Viyana, Linz ve Innsburck’da Aralık ayı katliamları konulu paneller gerçekleştirildi

ADHK’nın Avrupa’nın birçok alanında Devrimci Domokratik kurumlarla ortaklaştırdığı Aralık Ayı katlimlarında yitirilenleri anma ve Türkiye kuzey Kürdistan da güncel duruma ilişkin Paneller ayağının Avusturya bölümü 20 Aralık Cuma günü Viyana’da 21 Aralık’da Linz’de, 22 Aralık’da ise Innsbruck’da gerçekleştirildi

Avusturya (23-12-2019) Av. Gülüzar Tuncer ve ADHF Temsilcisinin katıldığı Panelde Roboski, Maraş ve 19 Aralık`ta yaşanan katliamlarda yaşamını yitiren anısına saygı duruşu ile başladı. Sinevizyon gösteriminin ardından sunumlara geçildi.

Linz Şehrinde ortak Panel;

21 Aralık Cumartesi günü Linz şehrinde ortak düzenlenen panele ADHF, ATİK, DKTM ve ATİGF Temsilcileri konuşmacı olarak katıldılar. Katılımcı kurumlar panelde aralık ayı katlimları ve son süreçdeki gelişmeler üzerine sunumlar yaptılar.

ADHF Temsilcisi; Özetle TC’nin 95 yıllık tarihi bir faşizm tarihi olduğunu; soykırım, katliam, baskı ve sömürü üzerine kurulu gerici bir sistemin vurgusu yapıldı. Faşist Türk devleti bu katliamcı geleneğini en barbarca, zorba şekliyle Ermeniler, Rumlar, kürtler, Aleviler, ve hapishaneler üzerinde tesis ettiğini söyledi, konuşmasını devamla  Türkiye kuzey Kürdistan da son gelişmeler üzerine yaparak Faşist devlete karşı tarihi boyunca çok  kez baş kaldırışlara ve isyanlara tanıklık ettiğini Zülmün karşısında boyun eğilmemiş  isyan etme geleneği ülkemiz de hep diri tutulduğunu belirterek ortak mücadele vurgusu yaparak konuşmasını tamamladı.

Av. Gülüzar Tuncer; Maraş katliamı ile konuşmasına başlayarak katliamın 12 Eylül askeri faşist sürecine geçilmesi ve esasta gelişen  Devrimci haraketin önüne geçmek için yapılan bir katliam olduğunu anlattı. 20 Cezaevine eş zamanlı düzenlenen operasyonda 30 mahkumun katledildiği yüzlerce tutuklunun yaralandığını, aktardı.

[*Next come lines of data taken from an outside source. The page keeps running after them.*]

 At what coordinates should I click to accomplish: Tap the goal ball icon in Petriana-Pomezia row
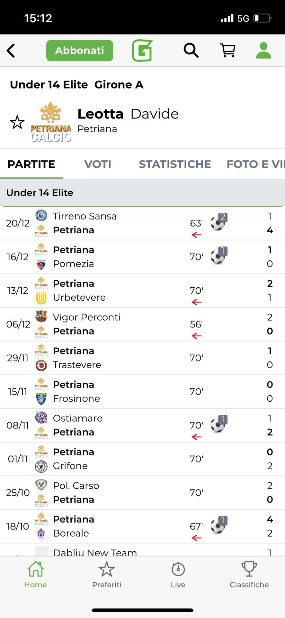[218, 256]
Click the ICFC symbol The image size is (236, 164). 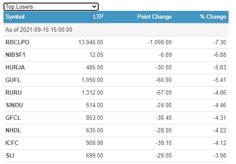click(x=12, y=143)
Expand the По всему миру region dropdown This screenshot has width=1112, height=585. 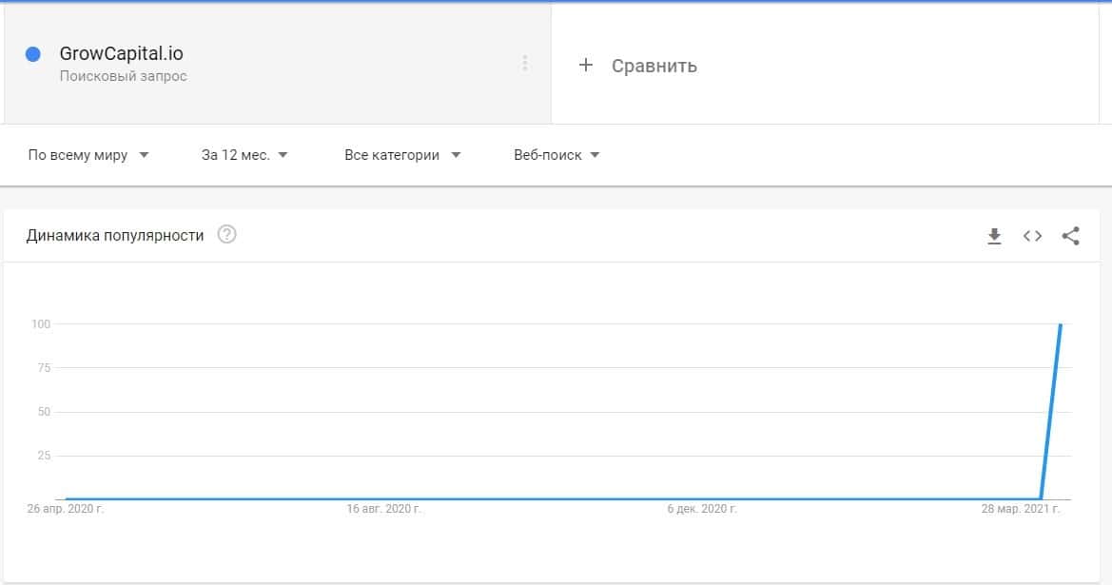pyautogui.click(x=88, y=155)
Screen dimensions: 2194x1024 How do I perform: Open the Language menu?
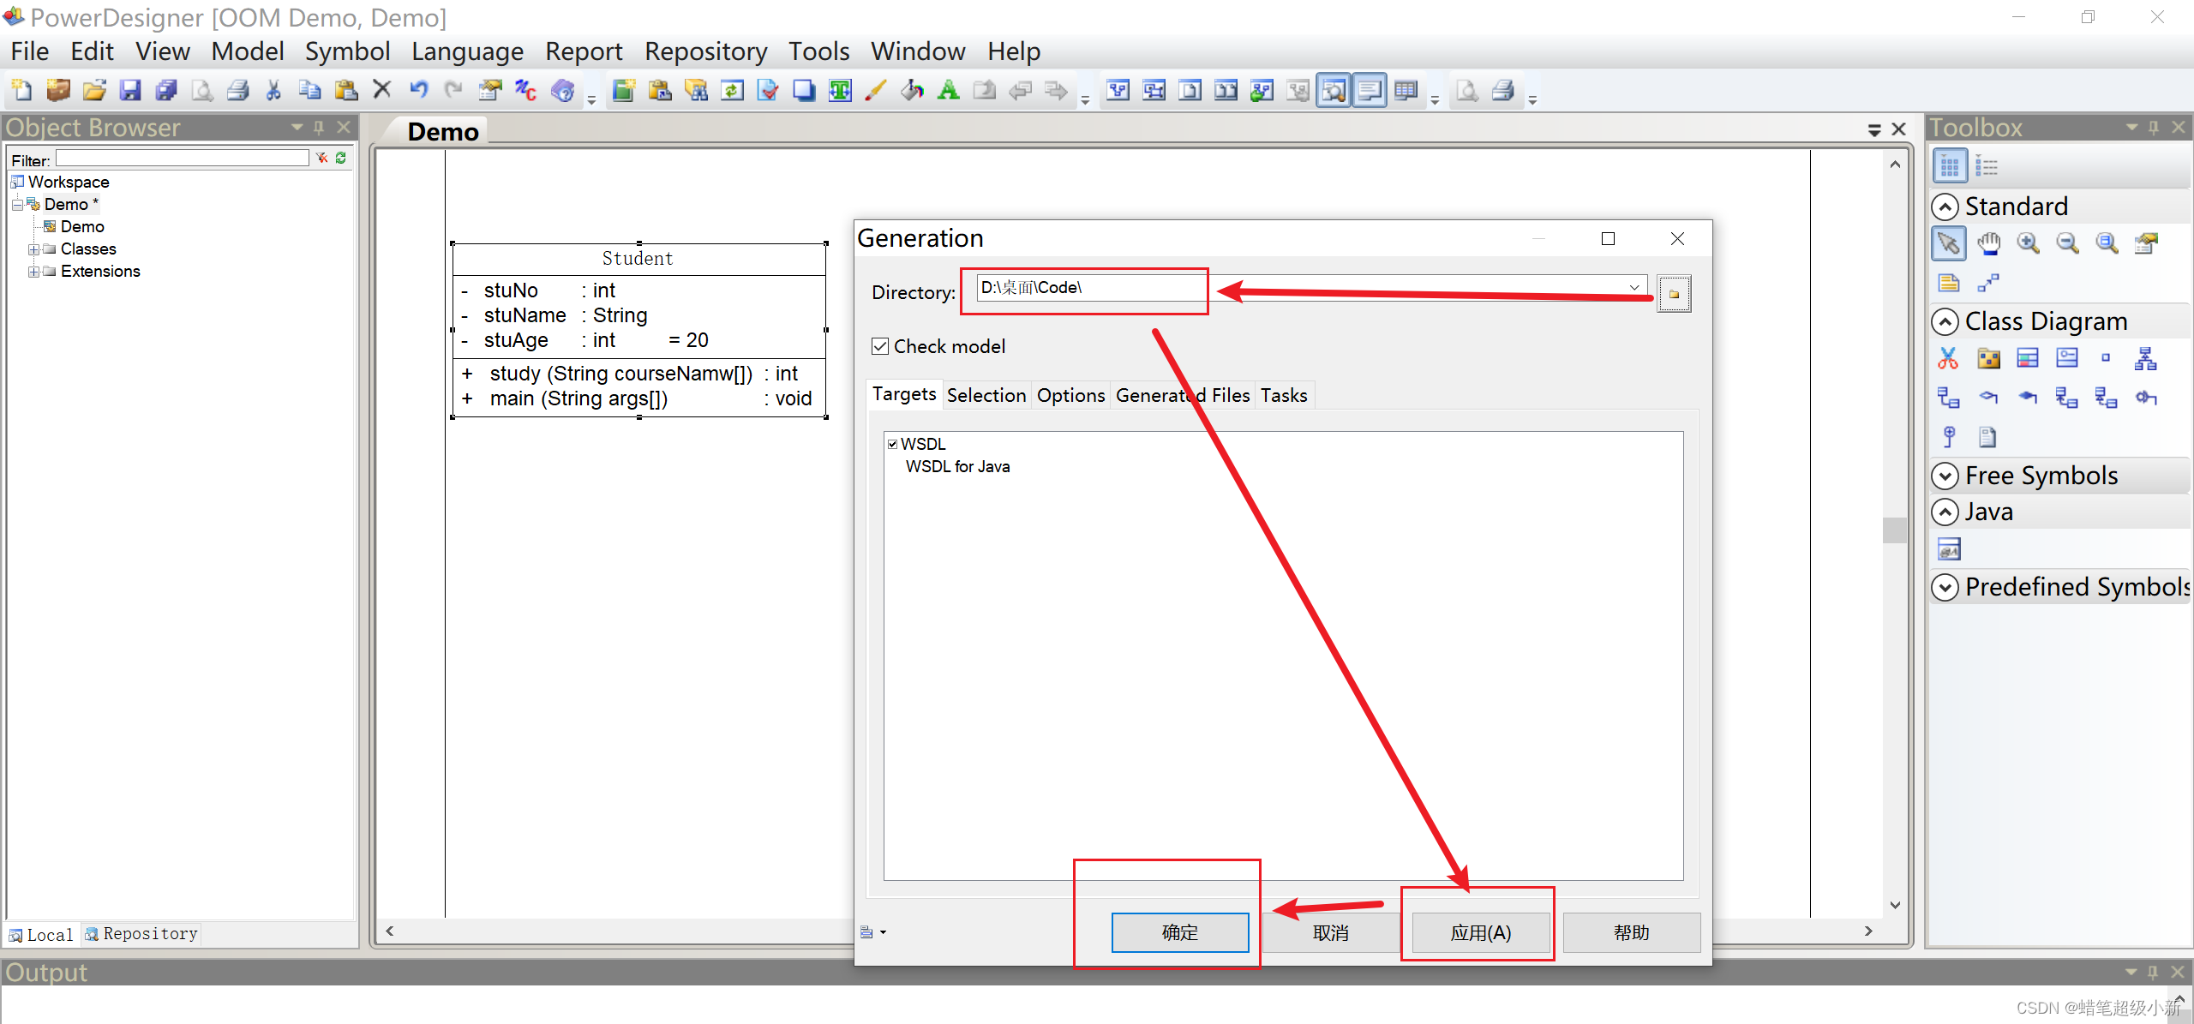[x=467, y=51]
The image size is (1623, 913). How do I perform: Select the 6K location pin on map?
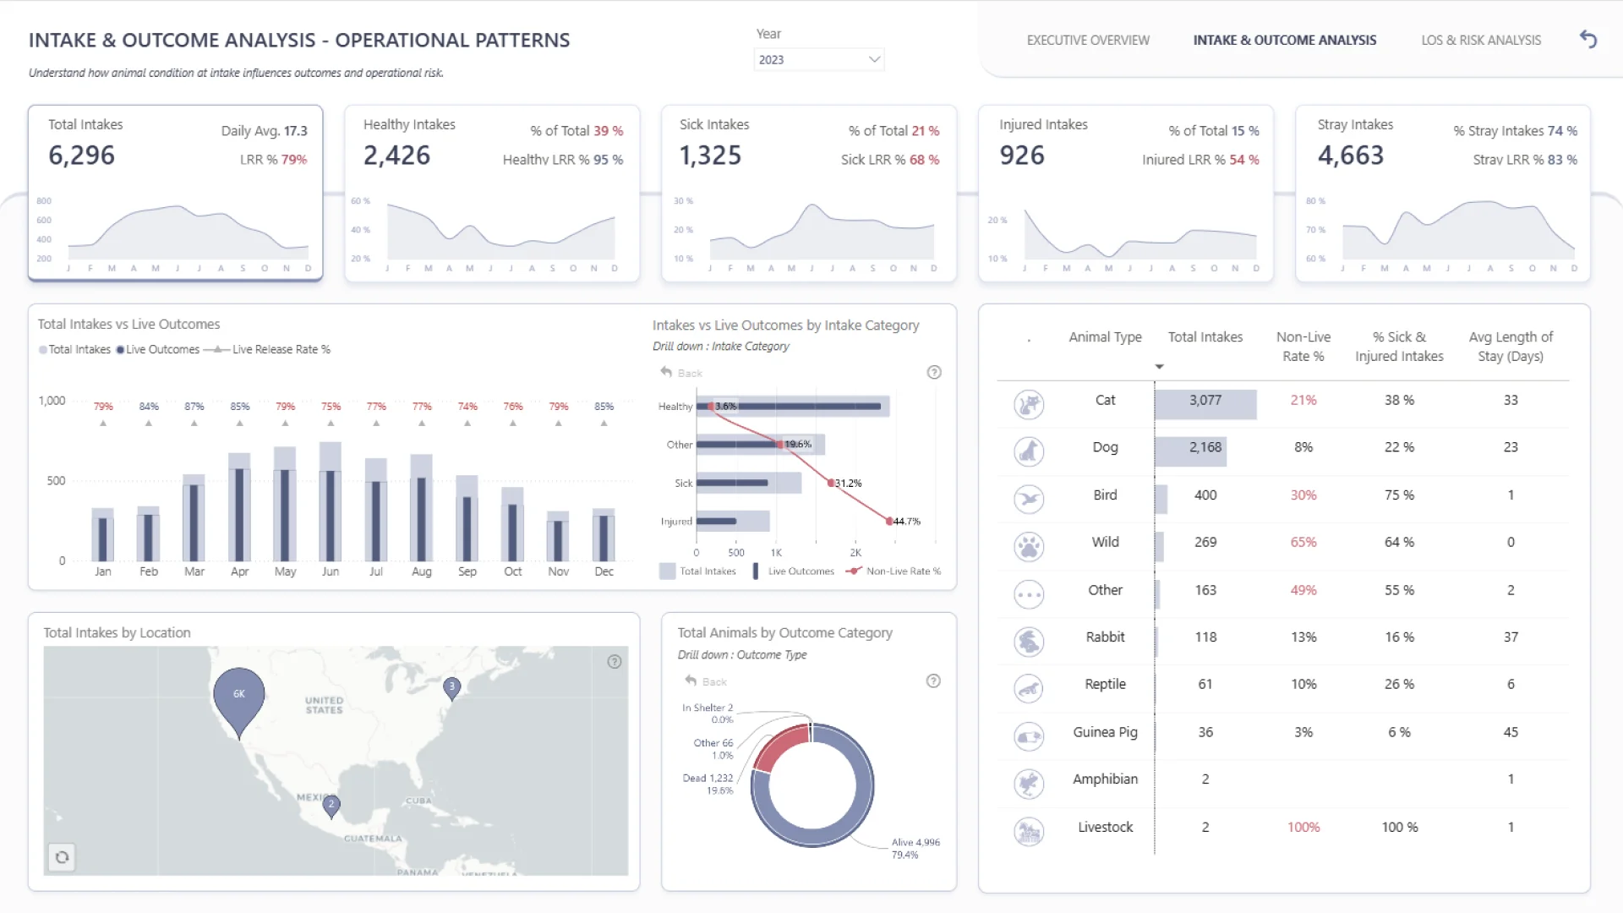[x=239, y=695]
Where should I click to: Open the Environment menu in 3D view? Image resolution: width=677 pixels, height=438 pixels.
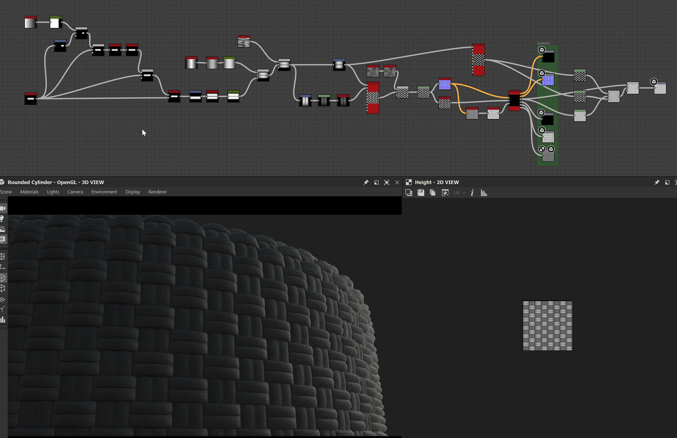click(x=104, y=192)
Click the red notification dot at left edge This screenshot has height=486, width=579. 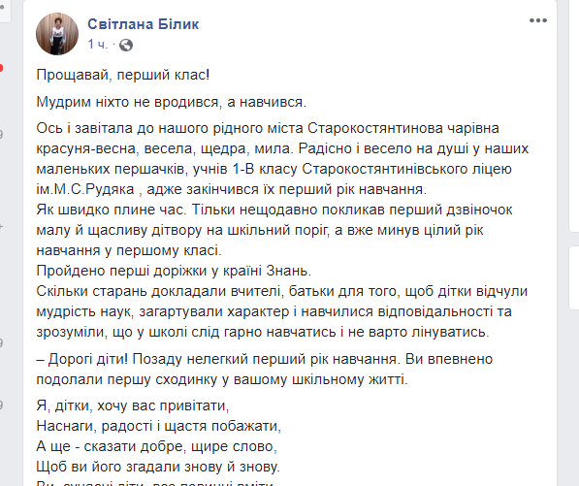(1, 68)
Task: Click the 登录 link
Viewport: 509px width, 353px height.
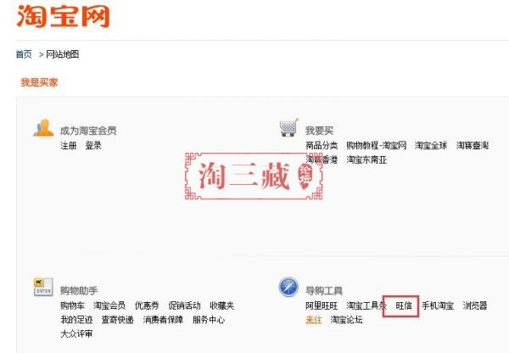Action: click(93, 145)
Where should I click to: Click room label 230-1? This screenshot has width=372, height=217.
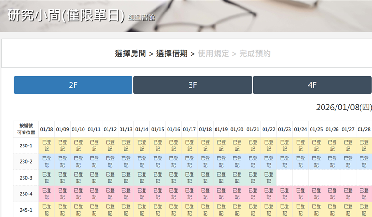pos(26,145)
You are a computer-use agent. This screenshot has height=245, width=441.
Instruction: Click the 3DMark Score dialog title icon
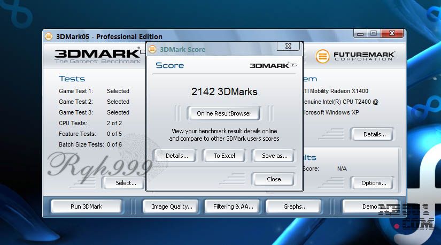coord(152,49)
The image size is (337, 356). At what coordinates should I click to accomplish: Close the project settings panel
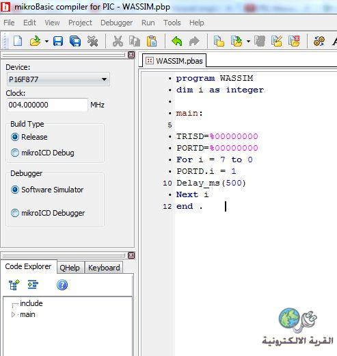coord(131,55)
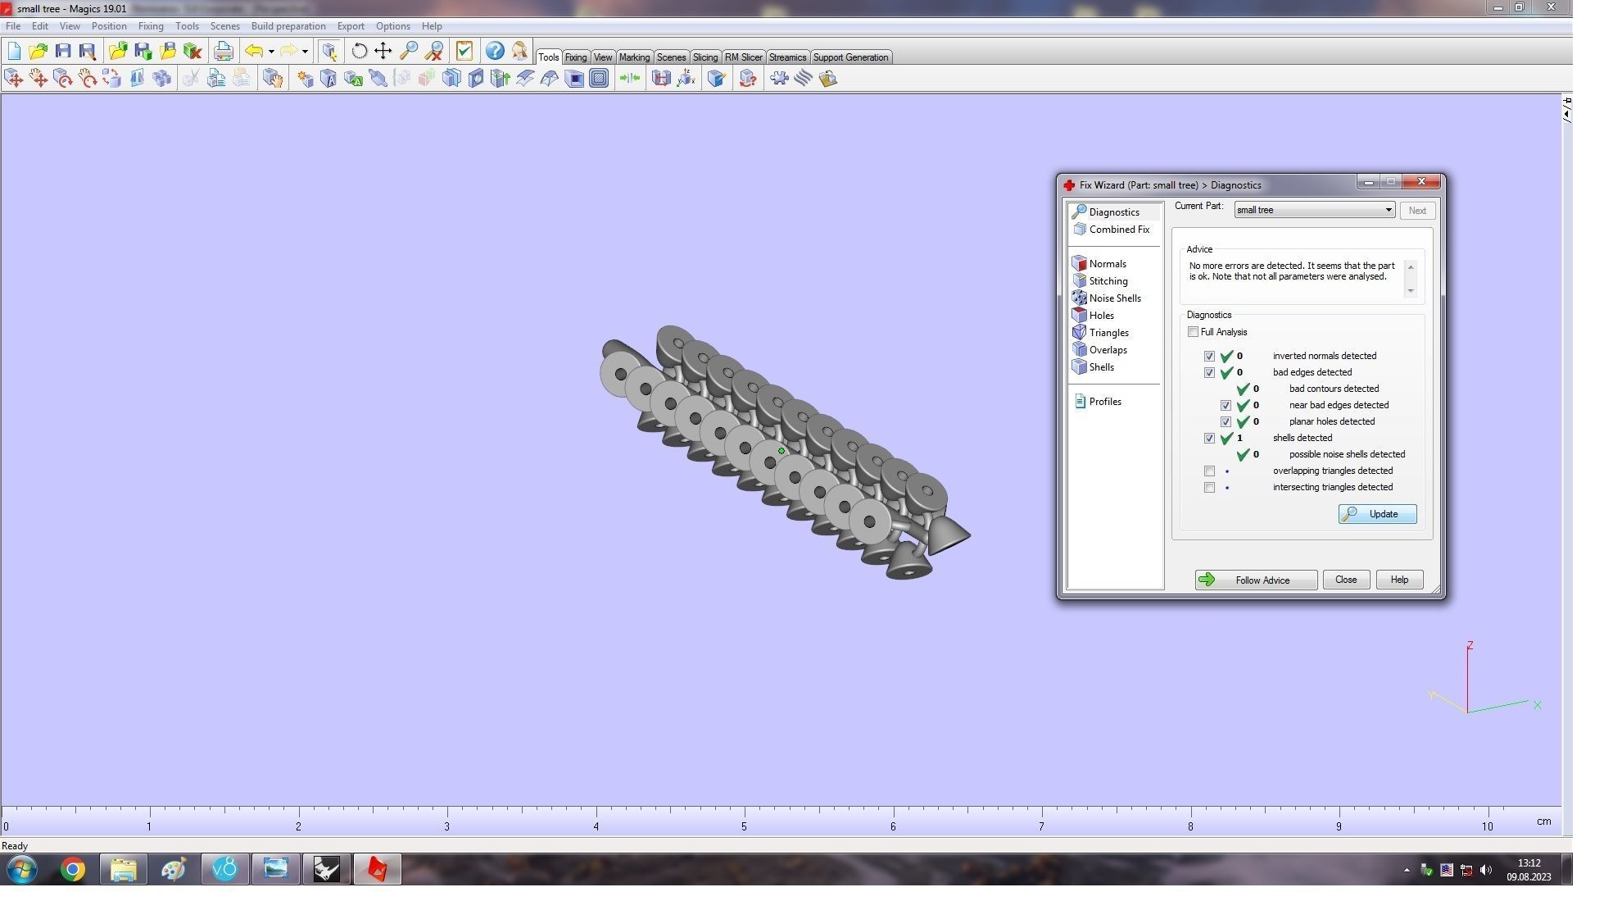
Task: Open the Help question mark icon
Action: click(x=494, y=51)
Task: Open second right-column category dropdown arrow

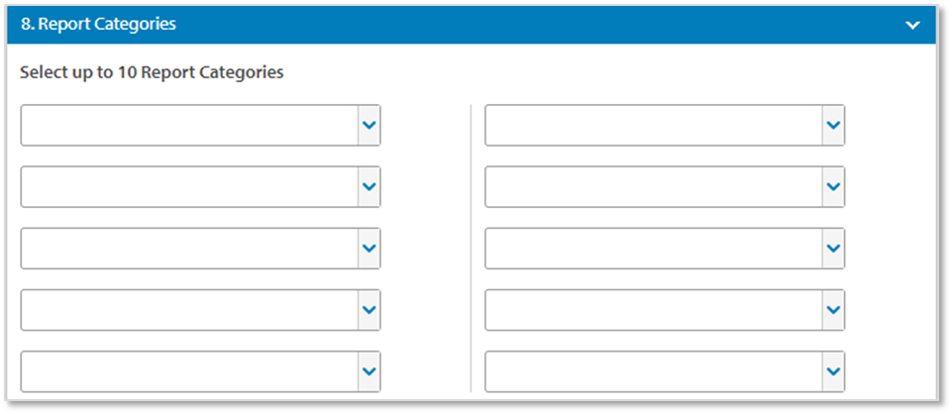Action: pos(833,186)
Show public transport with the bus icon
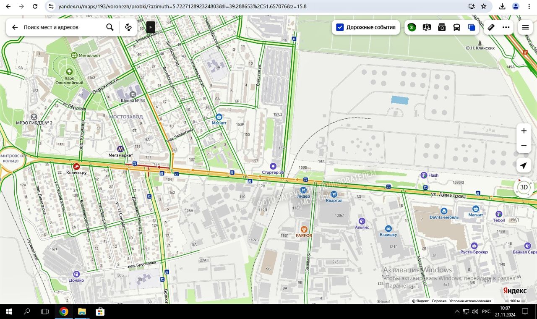This screenshot has width=537, height=319. (x=457, y=27)
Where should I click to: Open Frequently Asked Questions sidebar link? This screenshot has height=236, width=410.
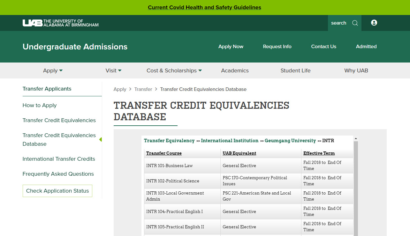[x=58, y=174]
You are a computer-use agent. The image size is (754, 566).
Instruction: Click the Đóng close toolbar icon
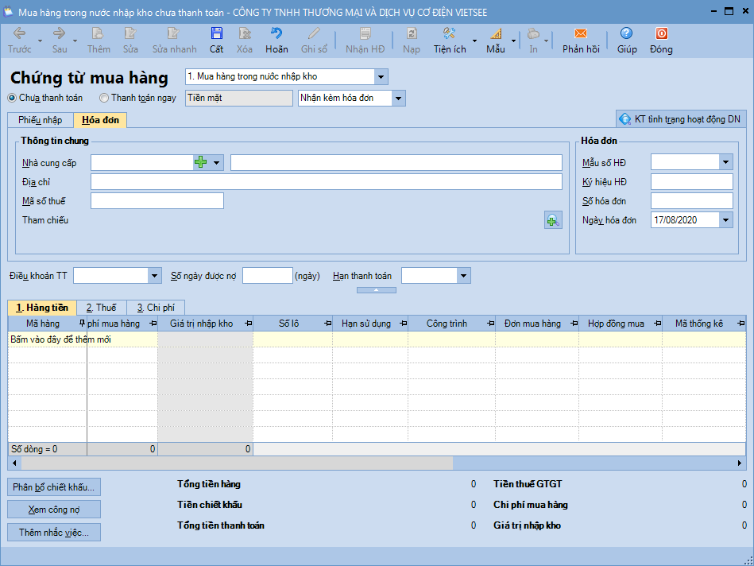660,34
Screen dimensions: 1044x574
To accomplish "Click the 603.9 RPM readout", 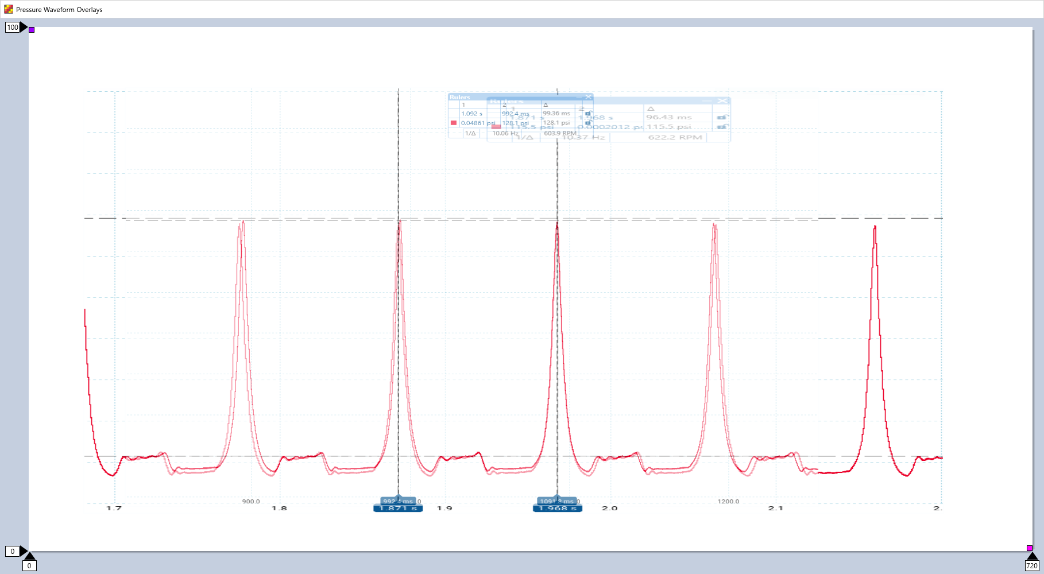I will click(559, 133).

Tuncer devamla, Roboski Cizre, sur, Nusaybin’de yaşanan vahşeti anlattı Güncel sürece ilişkin ise tüm muhalefetin susturulmaya çalışıldığını her iki evde bir silah olduğunu  ve bu gidişatın bir iç savaşa yönelik hazırlık olduğunu Alevilerin evleri işyerleri faşist güruhlarca işaretlendiğini inançlar üzerinde yeni katliam senaryoları planlayarak en uygun zamanı kolladıklarını Devamla ülkeye ilişkin Faşizm tahlili yapan güçleri buna yönelik mücadele biçimlerini yerine getirmelerini söyleyerek bir araya gelinerek ortak mücadeleden başka bir çıkış yolunun görülmediği söylerek konuşmasını bitirdi.

İkinci bölümde kurumlara söz hakları verilerek sürece ilişkin görüşlerini dile getirdiler. dinleyicilerin bir çoğunun söz alıp konu hakkında yoğun tartışmalar yürüttüğü panellerde  önümüzdeki süreçte Faşist T.C’nin devrimci ve yurtseverler üzerinde baskı ve sindirme uygulamalarının devam edeceği , bundan dolayı yaşadığımız her alanda ortak ve birleşik mücadelenin geliştirilmesi vurgulanarak paneller sonlandırıldı.